Nutrition: Calories - 248, Fat - 14, Fiber - 4, Carbs - 10, Protein - 14
Breakfast Skillet
Preparation time: 10 minutes
Cooking time: 30 minutes
Servings: 4
Ingredients:
8 ounces mushrooms, chopped
Salt and ground black pepper, to taste
1 pound minced pork
1 tablespoon coconut oil
½ teaspoon garlic powder
½ teaspoon dried basil
2 tablespoons Dijon mustard
2 zucchini, chopped
Directions:
Heat up a pan with the oil over medium-high heat, add the mushrooms, stir, and cook for 4 minutes. Add the zucchini, salt, and pepper, stir, and cook for 4 minutes. Add the pork, garlic powder, basil, and more salt and pepper, stir, and cook until meat is done. Add the mustard, stir, cook for 3 minutes, divide into bowls, and serve.
Nutrition: Calories - 240, Fat - 15, Fiber - 2, Carbs - 9, Protein - 17
Breakfast Casserole
Preparation time: 10 minutes
Cooking time: 40 minutes
Servings: 4
Ingredients:
10 eggs
1 pound pork sausage, chopped
1 onion, peeled and chopped
3 cups spinach, torn
Salt and ground black pepper, to taste
3 tablespoons avocado oil
Directions:
Heat up a pan with 1 tablespoon oil over medium heat, add the sausage, stir, and brown it for 4 minutes.
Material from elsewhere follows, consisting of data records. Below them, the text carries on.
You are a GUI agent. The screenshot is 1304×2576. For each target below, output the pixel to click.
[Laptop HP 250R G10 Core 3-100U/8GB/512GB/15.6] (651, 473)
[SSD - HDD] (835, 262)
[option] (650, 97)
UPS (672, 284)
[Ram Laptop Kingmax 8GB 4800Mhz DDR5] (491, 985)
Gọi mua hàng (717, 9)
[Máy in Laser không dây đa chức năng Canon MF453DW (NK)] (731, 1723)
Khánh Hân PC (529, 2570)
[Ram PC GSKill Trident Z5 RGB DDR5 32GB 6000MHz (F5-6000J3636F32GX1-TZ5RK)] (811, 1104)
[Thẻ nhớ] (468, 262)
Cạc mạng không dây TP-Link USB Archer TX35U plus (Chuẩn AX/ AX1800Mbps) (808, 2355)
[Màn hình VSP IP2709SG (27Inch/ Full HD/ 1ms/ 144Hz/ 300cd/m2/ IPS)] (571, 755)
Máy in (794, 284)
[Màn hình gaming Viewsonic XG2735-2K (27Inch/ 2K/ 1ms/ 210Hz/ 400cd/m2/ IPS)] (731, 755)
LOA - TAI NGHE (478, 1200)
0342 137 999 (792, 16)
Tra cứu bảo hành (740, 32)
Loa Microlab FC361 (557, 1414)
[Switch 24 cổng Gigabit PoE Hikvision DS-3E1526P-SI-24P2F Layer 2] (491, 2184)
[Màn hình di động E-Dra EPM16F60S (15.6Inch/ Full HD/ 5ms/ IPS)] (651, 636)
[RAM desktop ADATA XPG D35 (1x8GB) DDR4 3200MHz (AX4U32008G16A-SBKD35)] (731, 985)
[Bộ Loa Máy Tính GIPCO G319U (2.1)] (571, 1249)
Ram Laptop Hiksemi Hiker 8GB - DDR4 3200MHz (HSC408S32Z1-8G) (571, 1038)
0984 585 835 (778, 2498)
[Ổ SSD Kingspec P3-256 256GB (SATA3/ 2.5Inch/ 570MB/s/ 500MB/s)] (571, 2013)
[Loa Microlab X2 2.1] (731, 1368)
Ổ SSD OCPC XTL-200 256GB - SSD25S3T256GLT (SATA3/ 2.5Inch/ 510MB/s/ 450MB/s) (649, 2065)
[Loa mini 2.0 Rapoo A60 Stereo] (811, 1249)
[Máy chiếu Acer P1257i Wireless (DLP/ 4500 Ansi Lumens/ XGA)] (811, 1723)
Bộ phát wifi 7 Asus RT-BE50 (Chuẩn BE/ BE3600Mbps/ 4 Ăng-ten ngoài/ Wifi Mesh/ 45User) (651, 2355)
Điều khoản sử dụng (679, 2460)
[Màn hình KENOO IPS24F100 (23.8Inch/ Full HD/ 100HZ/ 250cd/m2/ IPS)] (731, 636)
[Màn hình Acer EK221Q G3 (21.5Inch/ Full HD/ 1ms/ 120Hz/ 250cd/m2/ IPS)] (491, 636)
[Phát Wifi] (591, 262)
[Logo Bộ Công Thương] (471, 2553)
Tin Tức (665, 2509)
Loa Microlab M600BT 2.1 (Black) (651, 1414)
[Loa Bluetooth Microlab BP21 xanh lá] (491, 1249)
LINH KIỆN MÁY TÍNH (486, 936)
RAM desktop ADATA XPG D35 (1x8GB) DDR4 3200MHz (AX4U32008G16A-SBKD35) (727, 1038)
Add the onion, stir, and cook for 3 minutes. Add the spinach, stir, and c
ook for 1 minute. Grease a baking dish with the rest of the oil, and spread the sausage mixture in it. Whisk the eggs, and add them to sausage mixture. Stir gently, place in an oven at 350ºF, and bake for 30 minutes. Let the casserole cool for a few minutes before serving.
Nutrition: Calories - 345, Fat - 12, Fiber - 1, Carbs - 8, Protein - 22
Sausage Patties
Preparation time: 10 minutes
Cooking time: 10 minutes
Servings: 4
Ingredients:
1 pound minced pork
Salt and ground black pepper, to taste
¼ teaspoon dried thyme
½ teaspoon dried sage
¼ teaspoon ground ginger
3 tablespoon cold water
1 tablespoon coconut oil
Directions:
Put the meat in a bowl. In another bowl, mix the water with salt, pepper, sage, thyme, and ginger, and whisk.
Add this to the meat, and stir well. Shape the patties and place them on a working surface. Heat up a pan with the coconut oil over medium-high heat, add the patties, fry them for 5 minutes, flip, and cook them for 3 minutes. Serve warm.